On November 28, 2016, the U.S. Department of Health and Human Services, Office of Inspector General (OIG) issued an unfavorable advisory opinion, No. 16-12 [PDF], regarding a laboratory’s proposal to provide selected dialysis facilities with free labeling of test tubes and specimen collection containers to send specimens to that laboratory for testing. The OIG concluded that the proposed arrangement could potentially generate prohibited remuneration under the anti-kickback statute and that it would potentially impose administrative sanctions, especially since the laboratory acknowledged it would select the dialysis facilities “based on whether offering such services would be necessary to obtain or retain the business of a particular dialysis facility.”
Notably, the same laboratory sought (and received) a similar advisory opinion in 2008 (No. 08-06 [PDF], summary here) based on virtually identical facts – with one exception. At the time of the 2008 opinion, Medicare employed a composite rate reimbursement system for the laboratory testing services at issue. Since then, the Centers for Medicare & Medicaid Services (CMS) has implemented a prospective payment system (which became effective January 1, 2011) to reimburse facilities for furnishing dialysis services to patients with end-stage renal disease (ESRD PPS), and has implemented a bundled payment system in which all ESRD-related laboratory tests are reimbursed as part of the ESRD PPS bundle. Nevertheless, CMS recognizes that while an ESRD patient is receiving his or her dialysis treatments, the patient’s physician may order laboratory tests unrelated to the patient’s ESRD that are separately reimbursed and paid to the ESRD facility. With that said, after consultation with CMS, the OIG concluded its analysis from 2008 remains the same.
The OIG first considered whether the proposed arrangement satisfied the safe harbor for personal services and management contracts, which requires payment to be consistent with fair market value. Since the dialysis facilities would not be paying any compensation to the laboratory for the labeling services even though such services are of value to them, the OIG quickly concluded this safe harbor was not satisfied. As noted below, the cost of the services would have otherwise been borne by the dialysis facilities since CMS does not make separate payment for administrative tasks, such as labelling test tubes and containers, under the ESRD PPS. Thus, providing such services free of cost provides value to the dialysis facilities.

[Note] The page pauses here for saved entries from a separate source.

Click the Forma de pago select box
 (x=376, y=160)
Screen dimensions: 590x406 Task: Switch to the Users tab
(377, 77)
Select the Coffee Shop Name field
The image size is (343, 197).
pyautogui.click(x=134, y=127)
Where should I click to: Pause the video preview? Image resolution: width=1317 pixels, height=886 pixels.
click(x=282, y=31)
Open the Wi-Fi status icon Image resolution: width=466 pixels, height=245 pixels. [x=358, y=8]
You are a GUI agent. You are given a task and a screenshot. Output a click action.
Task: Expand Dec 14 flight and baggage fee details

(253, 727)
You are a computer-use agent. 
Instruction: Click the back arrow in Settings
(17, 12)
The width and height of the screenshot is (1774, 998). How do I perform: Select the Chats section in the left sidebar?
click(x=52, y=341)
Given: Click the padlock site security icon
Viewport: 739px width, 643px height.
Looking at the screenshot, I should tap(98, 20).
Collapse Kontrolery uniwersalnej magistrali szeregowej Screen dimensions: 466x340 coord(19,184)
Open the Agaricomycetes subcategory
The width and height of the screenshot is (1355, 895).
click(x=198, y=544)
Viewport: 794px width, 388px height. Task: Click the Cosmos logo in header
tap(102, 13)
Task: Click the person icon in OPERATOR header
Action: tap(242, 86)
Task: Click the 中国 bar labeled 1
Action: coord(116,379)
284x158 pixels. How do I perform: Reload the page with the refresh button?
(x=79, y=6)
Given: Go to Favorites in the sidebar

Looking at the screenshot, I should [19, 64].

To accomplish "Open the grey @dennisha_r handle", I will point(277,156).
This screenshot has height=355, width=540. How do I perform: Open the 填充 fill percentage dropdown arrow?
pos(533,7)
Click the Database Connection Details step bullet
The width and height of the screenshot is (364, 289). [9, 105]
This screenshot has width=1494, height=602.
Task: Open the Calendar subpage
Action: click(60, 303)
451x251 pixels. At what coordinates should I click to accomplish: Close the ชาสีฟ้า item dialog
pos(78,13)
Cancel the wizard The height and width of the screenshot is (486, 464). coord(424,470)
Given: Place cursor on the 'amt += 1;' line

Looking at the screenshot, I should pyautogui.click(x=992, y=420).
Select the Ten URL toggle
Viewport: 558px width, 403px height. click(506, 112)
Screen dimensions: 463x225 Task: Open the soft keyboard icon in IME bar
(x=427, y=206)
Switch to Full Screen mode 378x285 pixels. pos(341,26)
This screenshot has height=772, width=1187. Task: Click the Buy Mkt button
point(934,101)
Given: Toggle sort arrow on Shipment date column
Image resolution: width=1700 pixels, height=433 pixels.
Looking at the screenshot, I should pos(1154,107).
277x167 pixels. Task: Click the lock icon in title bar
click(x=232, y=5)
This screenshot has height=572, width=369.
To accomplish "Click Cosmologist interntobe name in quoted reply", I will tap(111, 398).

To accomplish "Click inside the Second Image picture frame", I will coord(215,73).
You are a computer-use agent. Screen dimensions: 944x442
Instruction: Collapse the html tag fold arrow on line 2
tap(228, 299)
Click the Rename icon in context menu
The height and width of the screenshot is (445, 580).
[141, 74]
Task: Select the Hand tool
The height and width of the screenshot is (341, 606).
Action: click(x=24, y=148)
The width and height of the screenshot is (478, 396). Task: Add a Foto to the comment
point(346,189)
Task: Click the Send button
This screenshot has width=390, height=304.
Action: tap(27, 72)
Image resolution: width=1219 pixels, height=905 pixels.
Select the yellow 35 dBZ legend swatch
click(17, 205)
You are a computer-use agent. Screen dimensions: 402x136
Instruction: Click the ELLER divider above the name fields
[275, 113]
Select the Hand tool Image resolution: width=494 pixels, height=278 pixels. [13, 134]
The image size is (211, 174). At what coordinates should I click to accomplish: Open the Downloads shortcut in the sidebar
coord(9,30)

Since the proposed arrangement would not be protected under a safe harbor, the OIG then conducted a factual analysis to determine whether the proposed arrangement potentially violated the anti-kickback statute. The OIG noted that the proposed arrangement was inherently suspect given its longstanding policy that a laboratory’s provision of free or below-market items or services to actual or potential referral sources creates an inference “that the item or service is offered to induce the referral of business.”1 This inference was consistent with, and supported by, the laboratory’s representation that the labeling services would be provided to facilities when necessary to retain or obtain their business. The OIG also referenced its 1994 caution against "swapping" arrangements between laboratories and dialysis facilities in which a laboratory offers discounts on the facility’s composite rate tests in exchange for the facility’s referrals for non-composite rate tests billable by the lab directly to Medicare or other federal health care programs.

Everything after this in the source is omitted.